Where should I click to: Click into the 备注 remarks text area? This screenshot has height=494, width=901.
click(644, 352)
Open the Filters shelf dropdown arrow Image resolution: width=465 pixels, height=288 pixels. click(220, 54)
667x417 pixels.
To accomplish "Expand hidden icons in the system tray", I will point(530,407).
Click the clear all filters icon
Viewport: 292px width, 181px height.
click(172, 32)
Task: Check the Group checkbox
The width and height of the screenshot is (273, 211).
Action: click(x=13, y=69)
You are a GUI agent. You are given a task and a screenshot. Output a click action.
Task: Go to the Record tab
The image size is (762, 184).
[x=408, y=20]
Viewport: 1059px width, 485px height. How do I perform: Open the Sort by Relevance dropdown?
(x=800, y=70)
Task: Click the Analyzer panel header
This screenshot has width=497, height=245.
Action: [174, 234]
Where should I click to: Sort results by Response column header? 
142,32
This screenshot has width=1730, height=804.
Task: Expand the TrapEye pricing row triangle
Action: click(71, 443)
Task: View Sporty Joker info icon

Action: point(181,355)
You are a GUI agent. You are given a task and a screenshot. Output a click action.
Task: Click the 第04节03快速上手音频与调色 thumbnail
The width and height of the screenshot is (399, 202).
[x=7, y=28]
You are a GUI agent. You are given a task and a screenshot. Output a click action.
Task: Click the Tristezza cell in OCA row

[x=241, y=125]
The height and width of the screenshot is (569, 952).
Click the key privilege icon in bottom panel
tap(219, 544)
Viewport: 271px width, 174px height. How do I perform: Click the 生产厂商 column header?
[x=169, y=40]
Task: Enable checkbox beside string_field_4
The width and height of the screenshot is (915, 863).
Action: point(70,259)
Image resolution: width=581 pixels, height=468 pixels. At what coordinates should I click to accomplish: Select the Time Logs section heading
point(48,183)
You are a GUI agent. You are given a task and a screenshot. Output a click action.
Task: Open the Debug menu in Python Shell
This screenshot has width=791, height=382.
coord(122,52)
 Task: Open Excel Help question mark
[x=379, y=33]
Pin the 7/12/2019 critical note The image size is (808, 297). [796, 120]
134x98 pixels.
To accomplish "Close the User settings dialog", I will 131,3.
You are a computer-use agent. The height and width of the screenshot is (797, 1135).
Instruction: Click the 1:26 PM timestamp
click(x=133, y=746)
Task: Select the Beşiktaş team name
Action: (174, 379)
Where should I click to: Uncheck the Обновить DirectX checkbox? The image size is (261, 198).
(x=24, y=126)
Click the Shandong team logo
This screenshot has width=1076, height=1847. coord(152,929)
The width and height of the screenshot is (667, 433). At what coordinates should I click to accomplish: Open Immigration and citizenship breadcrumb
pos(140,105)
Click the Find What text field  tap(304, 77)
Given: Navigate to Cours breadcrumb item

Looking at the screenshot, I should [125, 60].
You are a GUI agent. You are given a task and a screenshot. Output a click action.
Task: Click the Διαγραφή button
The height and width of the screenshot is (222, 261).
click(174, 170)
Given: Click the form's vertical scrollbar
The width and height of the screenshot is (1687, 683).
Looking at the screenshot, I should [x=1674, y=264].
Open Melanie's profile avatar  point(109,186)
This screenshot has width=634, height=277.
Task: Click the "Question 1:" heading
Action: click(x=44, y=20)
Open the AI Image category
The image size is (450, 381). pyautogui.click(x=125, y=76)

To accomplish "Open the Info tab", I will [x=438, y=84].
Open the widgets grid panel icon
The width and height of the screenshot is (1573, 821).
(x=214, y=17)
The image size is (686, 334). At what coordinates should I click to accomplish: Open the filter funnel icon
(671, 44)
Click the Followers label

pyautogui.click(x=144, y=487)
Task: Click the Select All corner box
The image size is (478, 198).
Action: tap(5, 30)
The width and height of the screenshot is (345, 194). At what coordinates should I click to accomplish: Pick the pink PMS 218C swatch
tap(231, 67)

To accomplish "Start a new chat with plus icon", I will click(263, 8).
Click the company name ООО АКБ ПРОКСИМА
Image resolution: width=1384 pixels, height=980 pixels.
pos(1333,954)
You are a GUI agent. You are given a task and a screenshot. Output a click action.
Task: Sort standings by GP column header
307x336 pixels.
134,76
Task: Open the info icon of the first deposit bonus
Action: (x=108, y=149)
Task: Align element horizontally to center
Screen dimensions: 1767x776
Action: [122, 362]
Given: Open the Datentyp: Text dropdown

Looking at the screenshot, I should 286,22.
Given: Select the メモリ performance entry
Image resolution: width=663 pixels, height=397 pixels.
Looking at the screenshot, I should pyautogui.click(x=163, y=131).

Task prompt →
The records above are to be reproduced exactly, with nothing left out.

Response to this task →
Where should I click to: Click into the 备注 remarks text area? This screenshot has height=494, width=901.
click(644, 352)
Open the Filters shelf dropdown arrow Image resolution: width=465 pixels, height=288 pixels. click(220, 54)
667x417 pixels.
To accomplish "Expand hidden icons in the system tray", I will point(530,407).
Click the clear all filters icon
Viewport: 292px width, 181px height.
click(172, 32)
Task: Check the Group checkbox
The width and height of the screenshot is (273, 211).
Action: click(x=13, y=69)
You are a GUI agent. You are given a task and a screenshot. Output a click action.
Task: Go to the Record tab
The image size is (762, 184).
[x=408, y=20]
Viewport: 1059px width, 485px height. How do I perform: Open the Sort by Relevance dropdown?
(x=800, y=70)
Task: Click the Analyzer panel header
This screenshot has width=497, height=245.
Action: [174, 234]
Where should I click to: Sort results by Response column header? 
142,32
This screenshot has width=1730, height=804.
Task: Expand the TrapEye pricing row triangle
Action: click(71, 443)
Task: View Sporty Joker info icon

Action: point(181,355)
You are a GUI agent. You are given a task and a screenshot. Output a click action.
Task: Click the 第04节03快速上手音频与调色 thumbnail
The width and height of the screenshot is (399, 202).
[x=7, y=28]
You are a GUI agent. You are given a task and a screenshot. Output a click action.
Task: Click the Tristezza cell in OCA row

[x=241, y=125]
The height and width of the screenshot is (569, 952).
Click the key privilege icon in bottom panel
tap(219, 544)
Viewport: 271px width, 174px height. How do I perform: Click the 生产厂商 column header?
[x=169, y=40]
Task: Enable checkbox beside string_field_4
The width and height of the screenshot is (915, 863).
Action: point(70,259)
Image resolution: width=581 pixels, height=468 pixels. At what coordinates should I click to accomplish: Select the Time Logs section heading
point(48,183)
You are a GUI agent. You are given a task and a screenshot. Output a click action.
Task: Open the Debug menu in Python Shell
This screenshot has width=791, height=382.
coord(122,52)
 Task: Open Excel Help question mark
[x=379, y=33]
Pin the 7/12/2019 critical note The image size is (808, 297). [796, 120]
134x98 pixels.
To accomplish "Close the User settings dialog", I will 131,3.
You are a computer-use agent. The height and width of the screenshot is (797, 1135).
Instruction: Click the 1:26 PM timestamp
click(x=133, y=746)
Task: Select the Beşiktaş team name
Action: (174, 379)
Where should I click to: Uncheck the Обновить DirectX checkbox? The image size is (261, 198).
(x=24, y=126)
Click the Shandong team logo
This screenshot has width=1076, height=1847. coord(152,929)
The width and height of the screenshot is (667, 433). At what coordinates should I click to accomplish: Open Immigration and citizenship breadcrumb
pos(140,105)
Click the Find What text field  tap(304, 77)
Given: Navigate to Cours breadcrumb item

Looking at the screenshot, I should [125, 60].
You are a GUI agent. You are given a task and a screenshot. Output a click action.
Task: Click the Διαγραφή button
The height and width of the screenshot is (222, 261).
click(174, 170)
Given: Click the form's vertical scrollbar
The width and height of the screenshot is (1687, 683).
Looking at the screenshot, I should [x=1674, y=264].
Open Melanie's profile avatar  point(109,186)
This screenshot has width=634, height=277.
Task: Click the "Question 1:" heading
Action: click(x=44, y=20)
Open the AI Image category
The image size is (450, 381). pyautogui.click(x=125, y=76)

To accomplish "Open the Info tab", I will [x=438, y=84].
Open the widgets grid panel icon
The width and height of the screenshot is (1573, 821).
(x=214, y=17)
The image size is (686, 334). At what coordinates should I click to accomplish: Open the filter funnel icon
(671, 44)
Click the Followers label

pyautogui.click(x=144, y=487)
Task: Click the Select All corner box
The image size is (478, 198).
Action: tap(5, 30)
The width and height of the screenshot is (345, 194). At what coordinates should I click to accomplish: Pick the pink PMS 218C swatch
tap(231, 67)

To accomplish "Start a new chat with plus icon", I will click(263, 8).
Click the company name ООО АКБ ПРОКСИМА
Image resolution: width=1384 pixels, height=980 pixels.
pos(1333,954)
You are a GUI agent. You are given a task and a screenshot. Output a click action.
Task: Sort standings by GP column header
307x336 pixels.
134,76
Task: Open the info icon of the first deposit bonus
Action: (x=108, y=149)
Task: Align element horizontally to center
Screen dimensions: 1767x776
Action: [122, 362]
Given: Open the Datentyp: Text dropdown

Looking at the screenshot, I should 286,22.
Given: Select the メモリ performance entry
Image resolution: width=663 pixels, height=397 pixels.
Looking at the screenshot, I should pyautogui.click(x=163, y=131).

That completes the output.